* **Текст документа**:
29 июня 2016 года.
Дорогой гражданин нашей планеты,
сегодня я обращаюсь к тебе,
к тебе, в наше время окончательно
потерявшему ориентиры.
Прямо сейчас в нашей с тобой общей жизни
на планете Земля,
когда весь мир полон конфликтов
и злобы,
и страха,
я пишу это письмо
просто тебе,
несмотря на то, что мы оба знаем,
что под этим «ты»
существует множество людей,
и много нас — под словом «я».
Я пишу тебе, потому что сейчас
меня пугает то, как содрогается под нами
наша с тобой общая планета.
Я думаю, она так же пугает и тебя.
Кое-чего мы, я подозреваю,
боимся вместе с тобой.
Но, похоже, что больше всего
мы боимся друг друга.
Ты боишься мира, в котором я хочу жить,
а меня, в свою очередь,
пугают твои взгляды.

* **Набор заданий**:
1/ Перепишите из письма гражданину планеты фрагмент от «Прямо сейчас в» до «тобой общая планета.».
2/ Почему письмо гражданину планеты обращено именно к «тебе»? Ответьте одним–тремя предложениями, опираясь на объяснение из самого письма.
3/ Допишите следующую часть письма гражданину планеты, продолжив его с того места, на котором оно заканчивается.
Перечень далее никак не связан с письмом.

* **Исходные данные**:
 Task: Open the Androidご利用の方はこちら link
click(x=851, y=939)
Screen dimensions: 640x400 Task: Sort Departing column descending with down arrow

* **Ответы к заданиям**:
1/
Прямо сейчас в нашей с тобой общей жизни
на планете Земля,
когда весь мир полон конфликтов
и злобы,
и страха,
я пишу это письмо
просто тебе,
несмотря на то, что мы оба знаем,
что под этим «ты»
существует множество людей,
и много нас — под словом «я».
Я пишу тебе, потому что сейчас
меня пугает то, как содрогается под нами
наша с тобой общая планета.

2/ Письмо адресовано «тебе», потому что пишущего сейчас пугает то, как содрогается общая для обоих планета. Там же высказано предположение, что это пугает и адресата.

3/
Знакомо ли тебе чувство,
когда ждёшь, что вот-вот начнётся гроза,
до того, как это произойдёт?
Чувствуешь ли ты это сейчас,
мой согражданин по планете?
Эти слабость и волнение,
которые тем, кто знает,
очень напоминают 30-е годы прошлого века?
Возможно, для тебя всё не так,
потому что наша боязнь друг друга
проявляется в каждом из нас по-своему.
В данный момент я чувствую,
что твой страх по отношению ко мне,
боязнь того мира, на правильности которого
для нас обоих я всегда настаивал,
за последнее поколение сильно возросли.
Прошло какое-то время,
и твои страхи породили мои страхи.
По крайней мере,
у меня не было страхов в самом начале:
я никогда не думал,
что мне нужно было бояться тебя.
Я слышал тебя,
но не слушал,
все эти годы, когда ты говорил,
что этот потрясающий новый мир
не является таковым для тебя,
для многих таких, как ты,
живущих в промышленно развитых странах;
что открытый, предприимчивый мир,
от которого я был в восторге,
мир людей, товаров и технологий,
доступных каждому,
доступных везде по всему миру,
где в них нуждаются,
не означал для тебя свободу.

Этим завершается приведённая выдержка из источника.